A cada obra, a estratégia de releitura de Bongiovanni é diferente. Aqui, a estrutura arquetípica é o que parece mais intenso: mantém-se a ideia de que o clássico é uma representação de arquétipos, mas mudam-se alguns dos arquétipos representados. Trata-se de uma visão plasticizada da situação que a história retrata, ampliada em metáfora corporal e coreográfica de algo que é mais abrangente do que o enredo — estritamente.

Declaradamente decidida a tratar de maturidade, de crescimento, a versão do Guaíra pesa a mão no personagem do Príncipe Sigfried, que é realmente fundamental para a história, por ser um dos responsáveis pelos conflitos que encaminham a ação da obra, mas não é nela um personagem principal. Aqui, uma das principais reflexões colocadas em cena é uma questão de controle social sobre o amadurecimento, que se reflete na forma como o príncipe, em cena em meio a corte, é frequentemente dançado pelos nobres e bufões.

Essa imagem se replica na rainha-mãe, que tem um papel ativo nas determinações da vida e do amadurecimento de Sigfried, e que aqui já surge em cena como uma outra representação de controle: ela entra com uma grande saia, de onde saem os nobres da corte — interessante representação do poder da realeza.

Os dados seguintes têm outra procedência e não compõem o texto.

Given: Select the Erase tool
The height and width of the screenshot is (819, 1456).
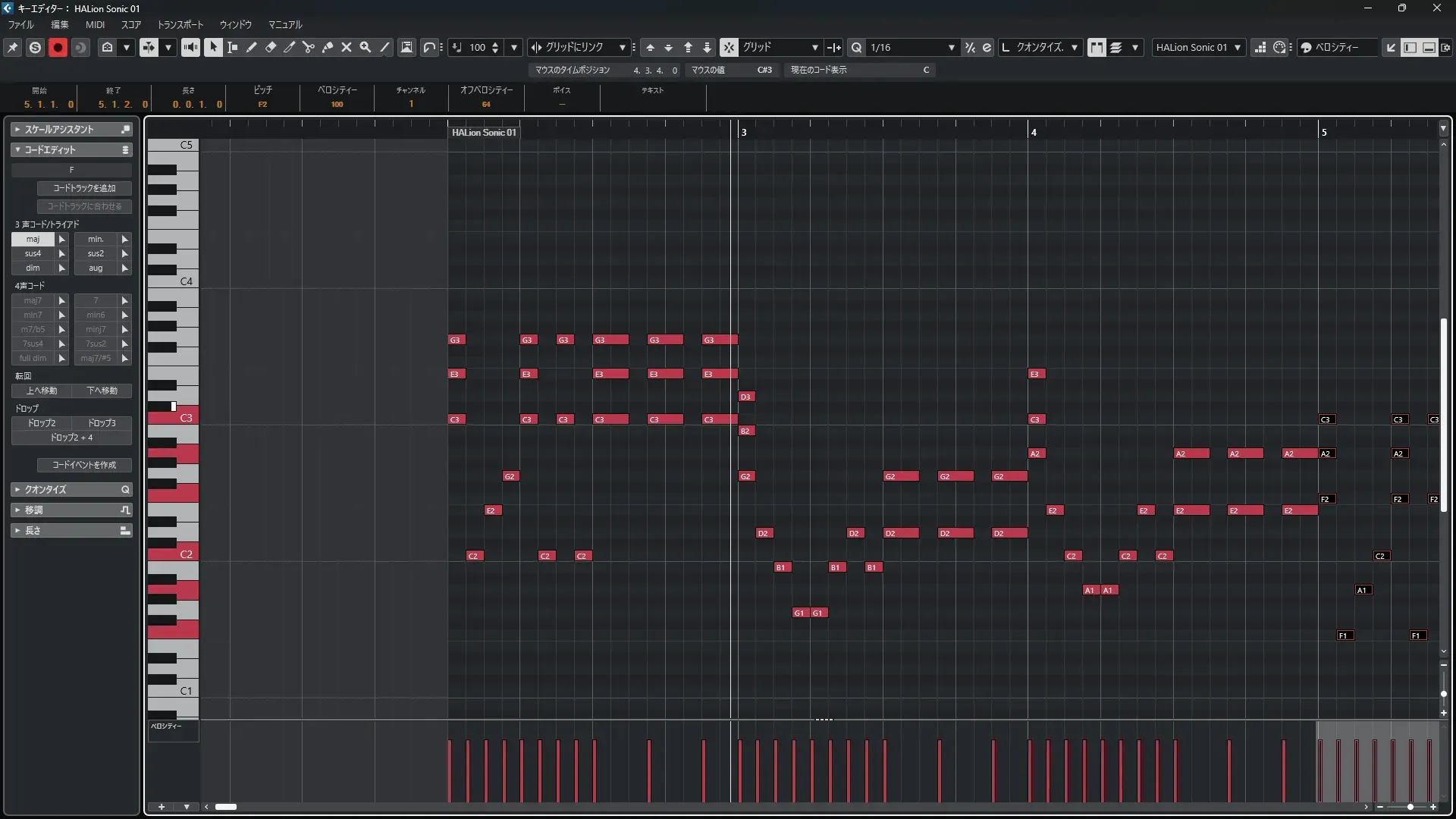Looking at the screenshot, I should coord(271,47).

Esse “Lago” se apoia constantemente na comicidade para a visão da sociedade que representa, cuja construção insiste no humor. O humor inclusive aparece em um dos desvios da trilha original, em que o Coda do Pas de Deux do Cisne Negro aparece no primeiro ato para um momento cômico.

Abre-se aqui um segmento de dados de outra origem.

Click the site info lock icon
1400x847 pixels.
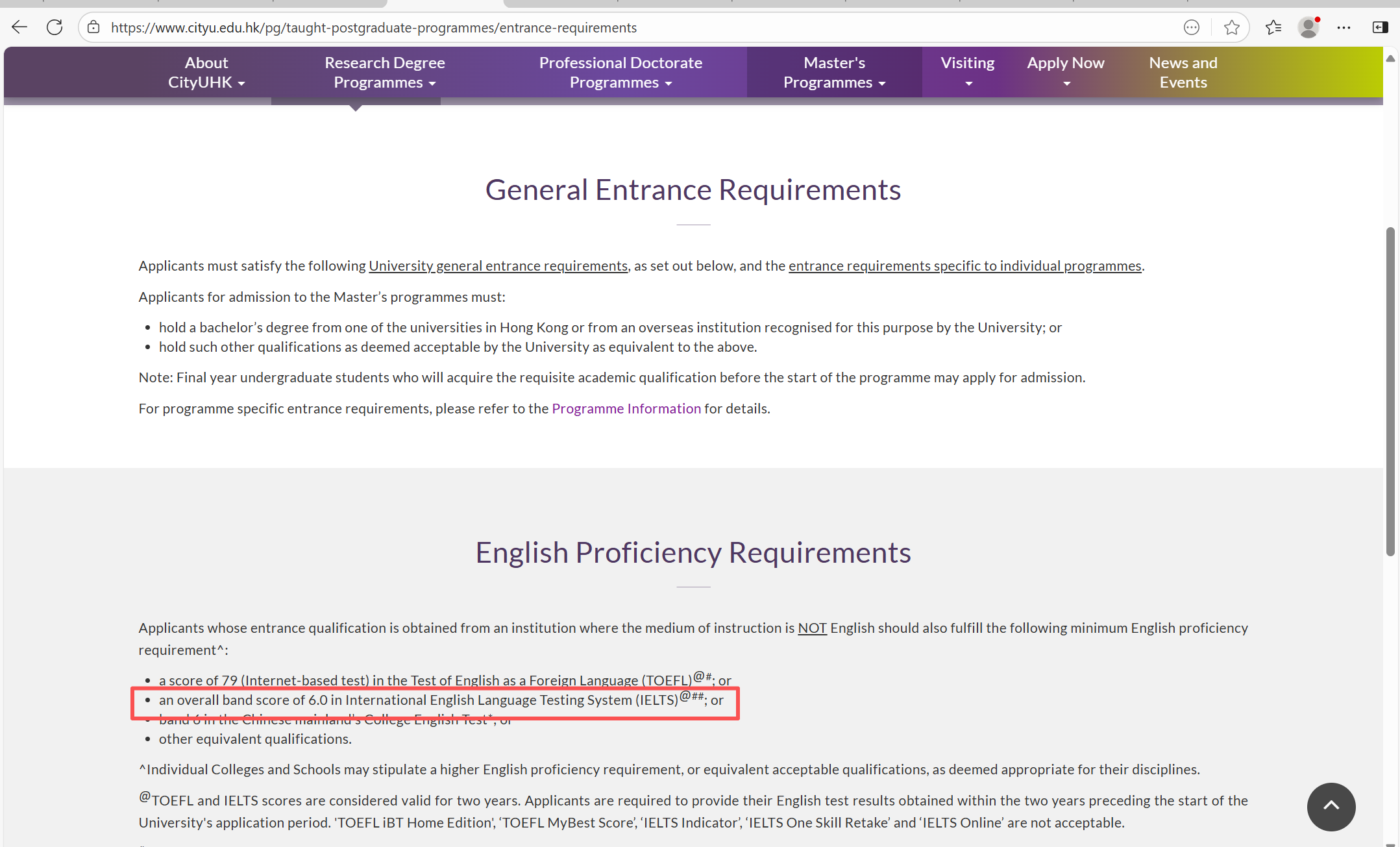point(94,27)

Isso é algo da irreverência do coreógrafo, que não tem medo de mexer em alguns dos eixos mais marcantes desse balé. Os Pequenos Cisnes, por exemplo, não são mulheres, e sua dança nem mesmo é em linha. Esse tipo de alteração não afeta a perspectiva do público sobre a obra, assim funcionando para mostrar que frequentemente esperamos certas coisas do “Lago”, não porque sejam essenciais, mas porque fazem parte de um imaginário sobre ele.

Como de costume, o segundo ato serve como o melhor exemplo da possibilidade de criação de cada coreógrafo que enfrenta o “Lago”. Aqui, um lago de luz, com cisnes em body-suits, tanto homens quanto mulheres, guarda a musicalidade e os acentos pra dentro e bem marcados do trabalho de Bongiovanni.

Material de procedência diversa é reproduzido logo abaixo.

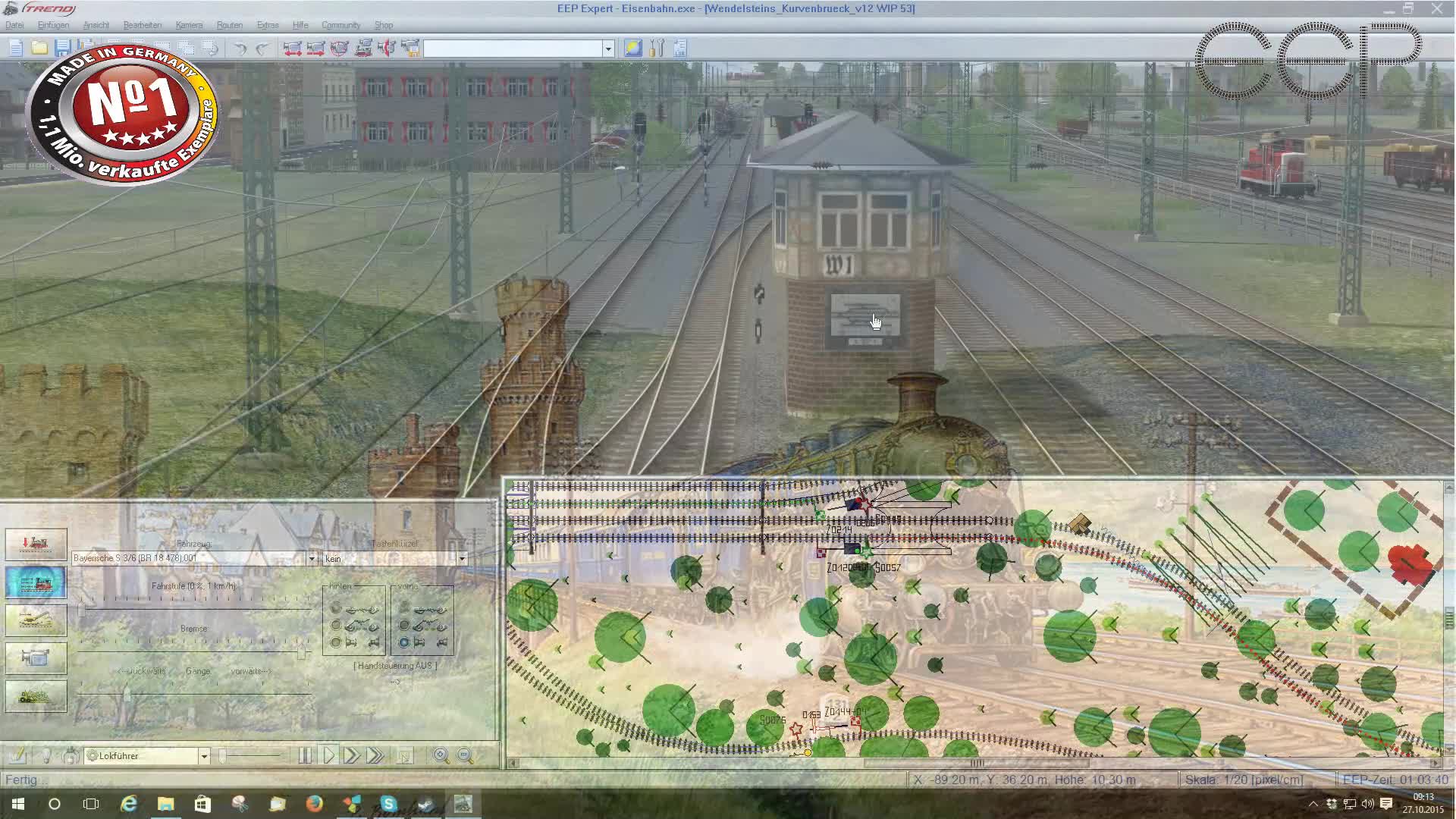Click the camera pan left-right toolbar icon

point(292,49)
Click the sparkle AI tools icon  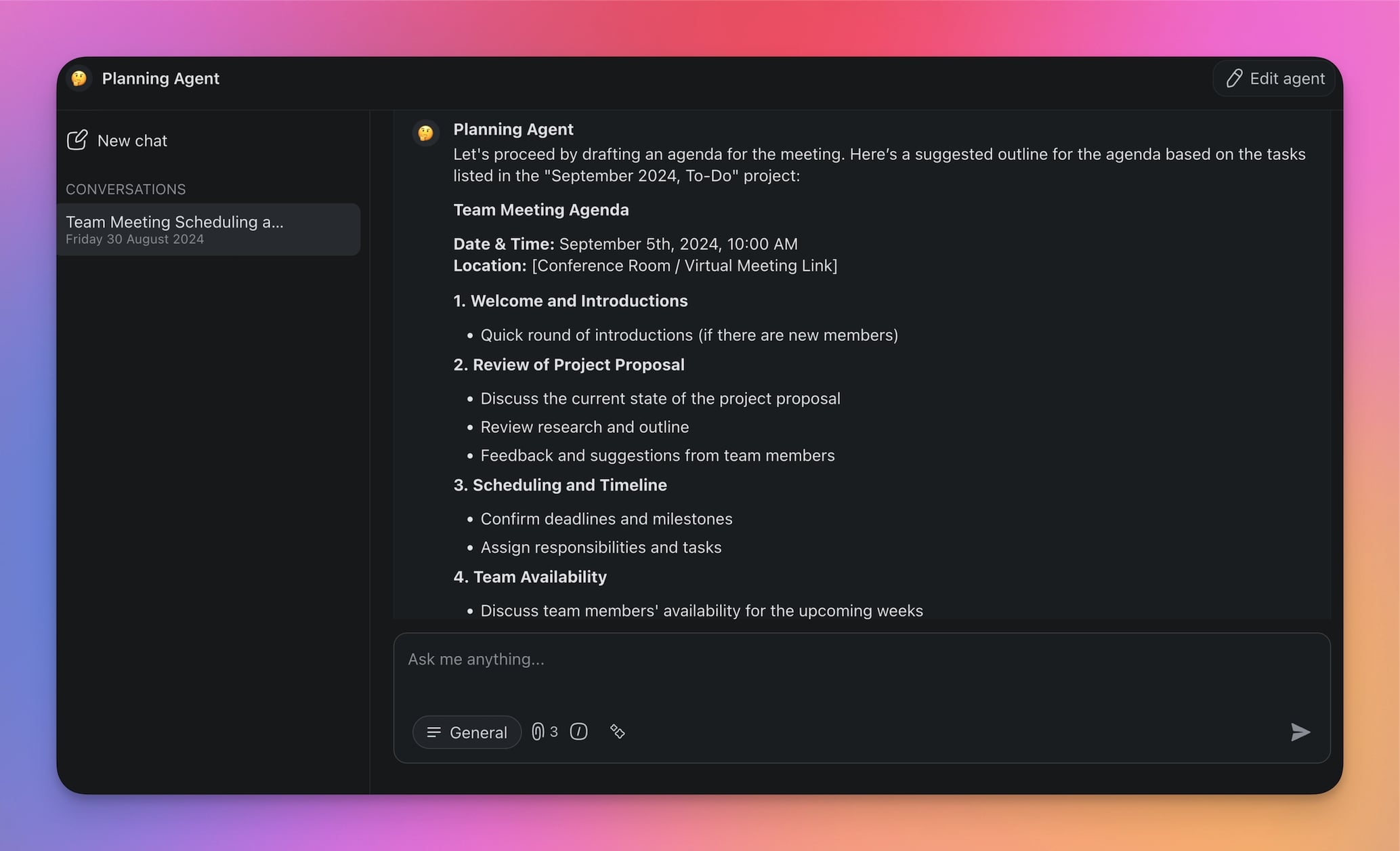617,732
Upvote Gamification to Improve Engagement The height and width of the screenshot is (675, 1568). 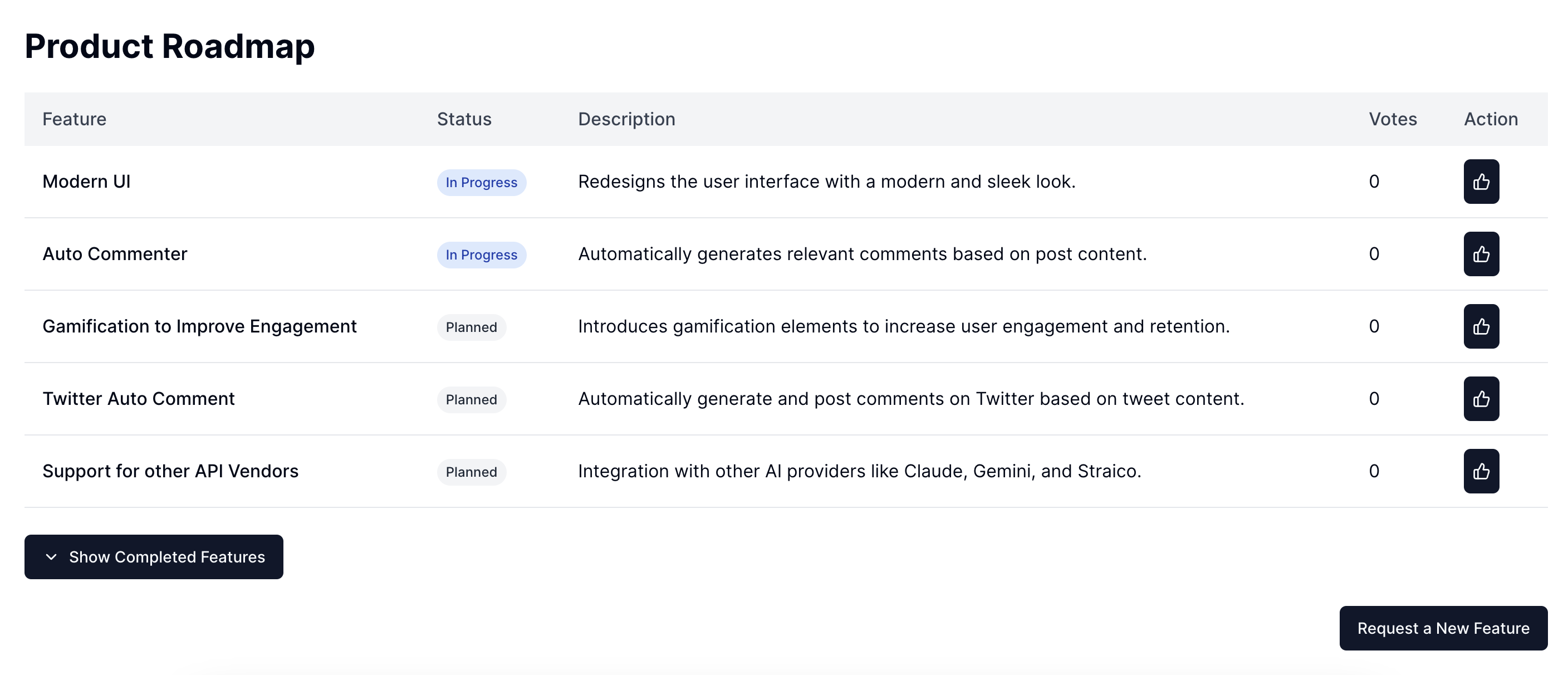(1481, 326)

Uma das dificuldade aparece no tom de infância que é insistente ao longo da obra, e talvez seja um efeito da decisão de retratar a rainha proeminentemente como uma mãe superprotetora. No geral, um aspecto de teatro juvenil, deixa todos os personagem reduzidos a sua versão-criança. E a a dinâmica das relações é frequentemente a do ciúme, da vontade, assim reduzindo-se a grande história de amor e ganância a uma forma de jogo, talvez leve demais.

A questão da dramaticidade e sua falta culminam no terceiro ato e na promessa de amor quebrada, que só de repente e no quarto ato, parece de alguma forma afetar o príncipe. Talvez seja um problema da pantomima, em que esse balé tradicionalmente se apoia para poder contar sua história. Não que o “Lago” seja um balé de pantomima, inclusive é uma obra com pouco disso, mas esse é um pouco importante e que organiza a ação e ajuda na criação do drama.

Aqui, sem esse peso do drama, acabamos confrontados com um ambiente um tanto quanto mais leve, e excessivamente felizinho mesmo em seu final trágico, que não se resolve, não se explica, e, mesmo bonito, é por demais leve, e depende dos efeitos técnicos — como uma chuva em cena que limpa os cisnes do feitiço — para causar o efeito dramático e de deslumbre.

É eficiente, mas não é justo com a obra. Queremos terminar o “Lago” boquiabertos, mas não porque está chovendo em cena, e sim porque a interpretação dessa história trágica nos leve para esse lugar que também poderia ser lido como um arquétipo: o das artes da cena como catárticas. Mas catarse não é só deslumbre. Ela é pesada, dolorosa, e construída com esforço em cada fio da trama do trágico. Esse é um “Lago” interessante, um “Lago” bonito. Mas ele nos lava e escorre, sem nos afogar.